Crianças e adultos rodeavam os “formadores” para ouvir as suas explicações sobre a condução em segurança nas estradas. O folheto primava pelas imagens que explicavam como se devia circular numa carroça e o que se devia evitar. Meia dúzia de sinais de trânsito completavam a explicação.
“A reacção ao folheto revelava um misto de surpresa e de desconhecimento de alguns dos sinais de trânsito escolhidos”, observa o técnico da EAPN. Com um dedo apontava para as imagens que indicavam o que eram procedimentos errados e aqueles que deveriam ser seguidos. Consciente do valor da mensagem, Anselmo Prudêncio frisava ao PÚBLICO que “com textos escritos não se ia lá”. O caminho passa por insistir nos esclarecimentos. As palavras só devem explicar o essencial.
Algumas das imagens provocavam sorrisos, como aquela em que o peso da carga era tal que o animal ficava no ar e outra de uma carroça a pretender ultrapassar uma viatura Mercedes. Já tinha acontecido a alguns dos que ouviam a explicação. Já as imagens que retratavam o choque entre animais e viaturas deixavam os rostos fechados.
No entanto, está por resolver outro problema de fundo: as comunidades ciganas que fazem do nomadismo o seu modo de vida ou usam os animais como meio de transporte não foram contempladas na legislação em vigor que estabelece as normas regulamentares para a retenção de animais (Portaria n.º 634/2009). Os seus donos “têm de ter um sítio para o seu aparcamento”, observa Prudêncio Canhoto. E quando estes procuraram junto da Câmara de Beja a obtenção de autorização para reter os animais, esta não foi dada.

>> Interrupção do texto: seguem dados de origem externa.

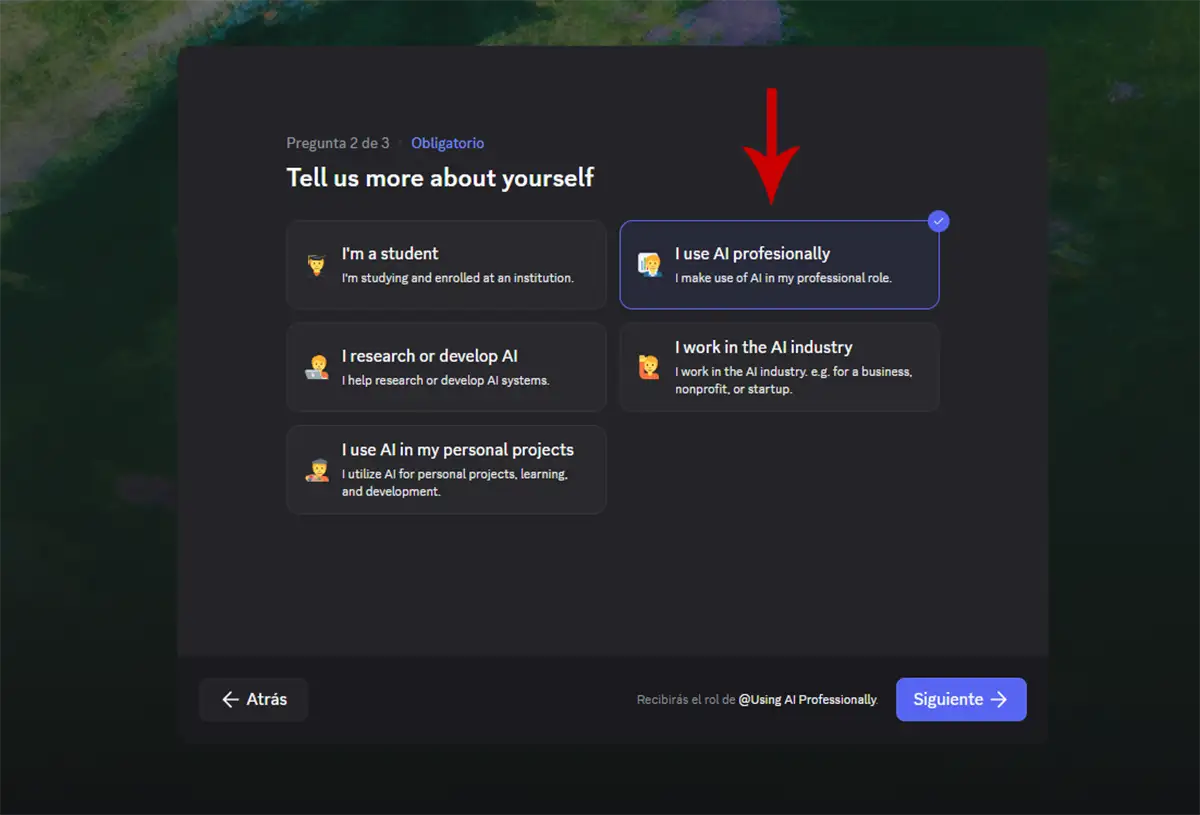Image resolution: width=1200 pixels, height=815 pixels.
Task: Click the emoji beside 'I use AI in my personal projects'
Action: tap(317, 470)

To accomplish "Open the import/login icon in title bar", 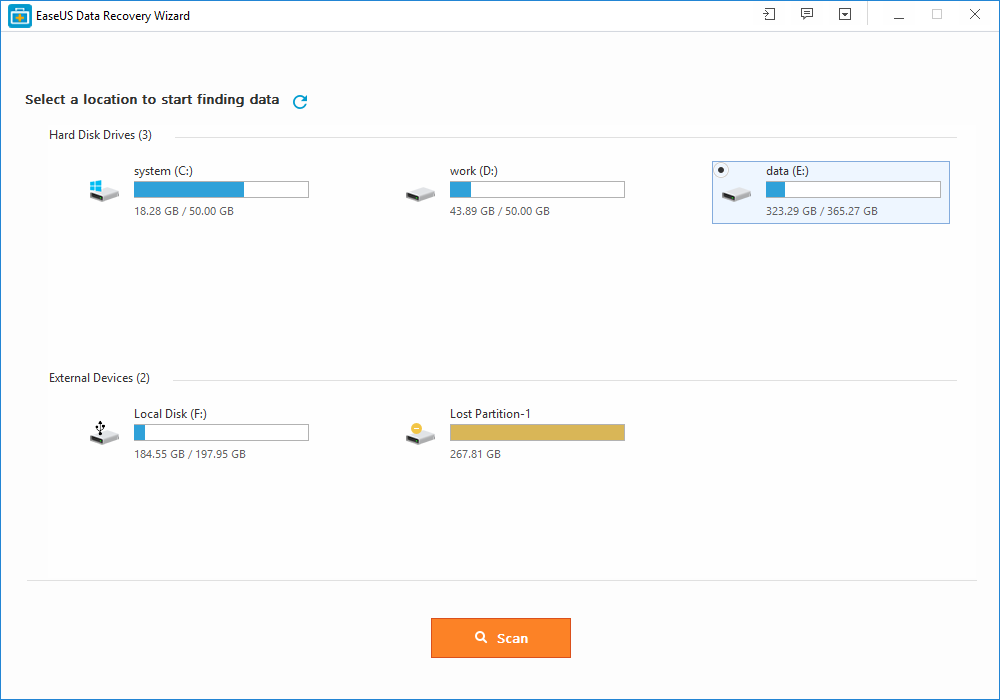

“E agora temos as pessoas assustadas com medo que as autoridades lhes levem os animais”, como aconteceu a Cassiano Silva, a quem lhe retiraram três cavalos por não ter espaço para os manter apesar de viver no Bairro das Pedreiras, contesta o presidente da AMEC, lembrando que se trata de famílias pobres que “não têm dinheiro para comprar ou alugar terra para manter os bichos”.
O PÚBLICO pediu esclarecimentos ao presidente da Câmara de Beja mas não obteve resposta.